— Begin Selected extract —

I provide a mathematical framework (see the attachment) that formalizes “upstream correlates of goals”, and gestures at a possible formalization of path-dependence. Optimistically, an improved version of this framework may serve as a full predictive model of path-dependence, one that would allow us to calculate precisely how we should set up a training loop in order to get the heuristics/​shards we want.

The issues are twofold:

• The process of value formation may not, in fact, be realistically predictable. It may be highly sensitive to random noise and perturbations (akin to the Lottery Ticket Hypothesis), meaning no robust predictive model is possible.

• “Shard-ecology alignment” does not equal “robust AGI alignment”. Even the perfectly working version of this method would only do the equivalent of aligning the would-be AGI’s base urges, not the values it’ll settle on after it engages in its version of moral philosophy. And “moral reflection” may itself be a highly unstable process.

Nevertheless, a robust theory of path-dependence may be possible, and may be an important part of some more complete solution to inner alignment.

Comment from judge (John Wentworth)

This submission demonstrates an unusually strong grasp of the “upstream correlates” issue. The proposal itself isn’t particularly promising, as the author recognizes. But it does demonstrate a relatively-strong understanding of one part of the alignment problem, in a way orthogonal to the parts which people usually understand best.

### Pedro Afonso Oitavén de Sousa (\$6,000)

Abstract

The idea consists of a way of creating potentially scalable explanations (“approximate proofs”, like what ARC was trying to do) of why the circuit formed by a learned world model + utility function + RL agent has the output distribution it has. Then the explanation and the agent would be jointly optimized to be able to show that the agent achieves a high expected return in a set of situations much more varied than the distribution of the training data.

It would start by taking the temporally unrolled circuit mapping random variables to utilities (for now for a finite number of time steps, but this seems possible to fix). Then on top of it, it would construct a series of progressively simpler circuits, until it gets to one that is small enough that it can be exhaustively analysed. Each circuit maps from different sets of random variables to the same utilities. Given a sampled assignment of values to the random variables of the base level (full circuit), we also have learned functions that map (abstract) a subset of the variables of the computation on that level to their corresponding values on the next simpler circuit. And this is repeated until we get to the simplest circuit. Each level is divided into potentially overlapping sub-circuits that correspond with bigger sub-circuits on the level below (bigger). The IO of the bigger subcircuit is mapped to the IO of the smaller one. The bigger subcircuit is still small enough that we can test exhaustively that as long as the abstraction on the input holds with the smaller one, the output abstraction also holds. And therefore the different levels are equivalent.

— End Selected extract —

#### Challenges:
1. In the judge's comment from the alignment write-up, switch "proposal" to "idea" and write out everything from "This submission demonstrates" down to "usually understand best.".
2. According to the alignment write-up, which parts together form the circuit whose output distribution is to be explained? List them.
The entries have nothing to do with what comes next.

— Begin Extracted information —

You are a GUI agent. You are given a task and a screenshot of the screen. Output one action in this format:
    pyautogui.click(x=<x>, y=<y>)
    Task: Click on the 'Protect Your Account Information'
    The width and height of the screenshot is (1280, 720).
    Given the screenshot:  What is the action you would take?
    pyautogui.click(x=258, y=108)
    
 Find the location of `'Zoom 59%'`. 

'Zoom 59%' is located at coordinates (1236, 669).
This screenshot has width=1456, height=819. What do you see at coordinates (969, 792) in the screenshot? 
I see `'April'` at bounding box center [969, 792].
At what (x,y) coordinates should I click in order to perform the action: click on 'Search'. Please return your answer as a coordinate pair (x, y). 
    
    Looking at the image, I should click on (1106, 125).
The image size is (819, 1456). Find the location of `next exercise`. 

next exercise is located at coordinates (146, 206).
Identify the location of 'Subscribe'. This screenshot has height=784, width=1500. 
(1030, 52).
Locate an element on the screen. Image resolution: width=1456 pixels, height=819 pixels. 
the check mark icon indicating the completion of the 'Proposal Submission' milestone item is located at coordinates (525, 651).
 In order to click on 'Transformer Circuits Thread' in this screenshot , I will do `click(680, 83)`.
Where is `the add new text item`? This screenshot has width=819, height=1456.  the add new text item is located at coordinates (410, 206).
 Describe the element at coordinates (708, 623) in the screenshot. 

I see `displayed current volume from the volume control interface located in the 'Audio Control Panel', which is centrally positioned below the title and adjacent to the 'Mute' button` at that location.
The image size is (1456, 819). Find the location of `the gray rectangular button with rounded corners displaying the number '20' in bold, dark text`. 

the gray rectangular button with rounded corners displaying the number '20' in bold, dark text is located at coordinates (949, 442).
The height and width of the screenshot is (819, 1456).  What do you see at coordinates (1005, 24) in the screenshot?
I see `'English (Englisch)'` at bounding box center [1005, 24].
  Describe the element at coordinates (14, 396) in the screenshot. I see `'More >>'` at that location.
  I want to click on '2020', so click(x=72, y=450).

— End Extracted information —

#### Answer set:
1.
This submission demonstrates an unusually strong grasp of the “upstream correlates” issue. The idea itself isn’t particularly promising, as the author recognizes. But it does demonstrate a relatively-strong understanding of one part of the alignment problem, in a way orthogonal to the parts which people usually understand best.

2.
- learned world model
- utility function
- RL agent